- Film poster
- Hangul: 3인조
- RR: 3injo
- MR: 3injo
- Directed by: Park Chan-wook
- Written by: Park Chan-wook
- Produced by: Lee Choon-yun
- Starring: Lee Geung-young Kim Min-jong Jeong Seon-kyeong
- Cinematography: Lee Eun-gil
- Edited by: Park Gok-ji
- Music by: Jeon Sang-yoon
- Distributed by: Cine-2000
- Release date: May 24, 1997 (South Korea);
- Running time: 102 minutes
- Country: South Korea
- Language: Korean

= Trio (1997 film) =

Trio (3인조) is the second feature film by South Korean film director Park Chan-wook, released in 1997. Similarly to his debut film, The Moon Is... the Sun's Dream, it has been seen by relatively few people outside of Korea.

==Plot==
Three outsiders are united by a common cause.

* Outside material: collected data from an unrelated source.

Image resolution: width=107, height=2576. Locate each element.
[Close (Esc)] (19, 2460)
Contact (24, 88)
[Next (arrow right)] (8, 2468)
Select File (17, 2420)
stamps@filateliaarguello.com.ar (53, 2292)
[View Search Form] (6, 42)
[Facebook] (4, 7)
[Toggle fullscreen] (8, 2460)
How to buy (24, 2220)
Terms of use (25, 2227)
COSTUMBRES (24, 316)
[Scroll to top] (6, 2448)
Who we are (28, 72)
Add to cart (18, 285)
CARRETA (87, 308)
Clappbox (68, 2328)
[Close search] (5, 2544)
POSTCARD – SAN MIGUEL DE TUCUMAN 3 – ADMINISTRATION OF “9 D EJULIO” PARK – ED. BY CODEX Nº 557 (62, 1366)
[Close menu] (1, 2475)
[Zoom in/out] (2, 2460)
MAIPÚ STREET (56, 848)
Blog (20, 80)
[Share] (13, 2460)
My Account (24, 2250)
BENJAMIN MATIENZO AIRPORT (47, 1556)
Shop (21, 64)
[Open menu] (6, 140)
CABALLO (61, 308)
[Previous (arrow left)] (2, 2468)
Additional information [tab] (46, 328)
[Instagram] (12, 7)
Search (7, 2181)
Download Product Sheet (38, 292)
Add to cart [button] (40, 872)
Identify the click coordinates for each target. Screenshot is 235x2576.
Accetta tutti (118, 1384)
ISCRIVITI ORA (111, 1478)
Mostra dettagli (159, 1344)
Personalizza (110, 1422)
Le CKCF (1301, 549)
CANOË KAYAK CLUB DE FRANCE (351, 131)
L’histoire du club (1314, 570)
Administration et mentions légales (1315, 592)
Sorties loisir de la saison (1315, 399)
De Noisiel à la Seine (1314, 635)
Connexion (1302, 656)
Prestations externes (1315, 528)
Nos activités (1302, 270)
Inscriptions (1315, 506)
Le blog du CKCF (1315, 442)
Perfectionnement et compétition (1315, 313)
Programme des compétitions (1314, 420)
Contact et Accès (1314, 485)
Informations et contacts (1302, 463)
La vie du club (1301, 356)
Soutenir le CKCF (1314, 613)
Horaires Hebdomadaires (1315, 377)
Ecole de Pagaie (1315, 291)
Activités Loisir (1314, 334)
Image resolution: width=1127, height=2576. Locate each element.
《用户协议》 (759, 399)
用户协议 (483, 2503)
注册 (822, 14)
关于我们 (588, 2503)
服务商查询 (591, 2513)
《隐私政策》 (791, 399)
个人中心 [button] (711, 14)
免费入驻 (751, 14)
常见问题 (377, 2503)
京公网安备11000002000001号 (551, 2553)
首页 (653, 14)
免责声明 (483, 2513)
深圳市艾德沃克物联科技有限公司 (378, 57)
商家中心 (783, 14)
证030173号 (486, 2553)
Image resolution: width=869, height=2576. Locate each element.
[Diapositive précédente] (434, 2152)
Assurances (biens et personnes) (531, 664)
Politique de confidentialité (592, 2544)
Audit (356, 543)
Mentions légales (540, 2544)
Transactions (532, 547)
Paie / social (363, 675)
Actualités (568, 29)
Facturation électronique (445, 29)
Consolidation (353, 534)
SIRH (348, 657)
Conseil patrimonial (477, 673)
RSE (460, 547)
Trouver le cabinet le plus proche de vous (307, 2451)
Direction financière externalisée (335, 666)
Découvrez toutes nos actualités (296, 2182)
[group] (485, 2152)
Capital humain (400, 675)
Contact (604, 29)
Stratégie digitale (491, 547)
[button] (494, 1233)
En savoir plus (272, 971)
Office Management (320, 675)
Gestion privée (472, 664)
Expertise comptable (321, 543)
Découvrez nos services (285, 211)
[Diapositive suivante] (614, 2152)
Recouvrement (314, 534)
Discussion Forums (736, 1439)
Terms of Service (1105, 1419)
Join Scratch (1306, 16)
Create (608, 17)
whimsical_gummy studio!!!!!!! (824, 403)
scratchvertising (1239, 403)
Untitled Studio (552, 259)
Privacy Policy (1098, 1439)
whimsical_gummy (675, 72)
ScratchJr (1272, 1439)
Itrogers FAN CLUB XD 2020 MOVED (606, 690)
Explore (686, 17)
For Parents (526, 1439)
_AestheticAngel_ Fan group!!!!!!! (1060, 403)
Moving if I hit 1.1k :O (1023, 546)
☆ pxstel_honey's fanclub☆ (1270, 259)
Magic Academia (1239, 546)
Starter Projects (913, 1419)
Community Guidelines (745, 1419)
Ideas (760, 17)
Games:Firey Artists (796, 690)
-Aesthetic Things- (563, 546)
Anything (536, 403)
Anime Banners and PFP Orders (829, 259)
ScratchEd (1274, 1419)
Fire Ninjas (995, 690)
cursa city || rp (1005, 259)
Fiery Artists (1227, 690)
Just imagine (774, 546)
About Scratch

A suicidal saxophonist named Ahn is pushed over the edge after he discovers his wife's infidelity, and decides to rob a bank, aided by a violent man (Moon), and a young woman (Maria), who is looking for her missing child.

==Cast==
- Lee Geung-young as Ahn
- Jeong Seon-kyeong as Maria
- Kim Min-jong as Moon
- Kim Bu-seon as Ahn's wife
- Jang Yong as Captain Choi

==Production==
Park was asked by film producer Dong-gyu Ahn to make a film similar in tone to Léon, a French film written and directed by Luc Besson. Park had never seen the film, but had previously wanted to make a film about a series of armed robberies committed from 1972 to 1974 in South Korea, and chose to use that as a basis. Park was also initially influenced by the works of Abel Ferrara.

However, as time passed, the production company for the film changed, and the film lost its wild and violent conception, becoming closer to a mainstream film. Park took blame for the film's perceived failure, saying, "I regret Trio much more than my first movie."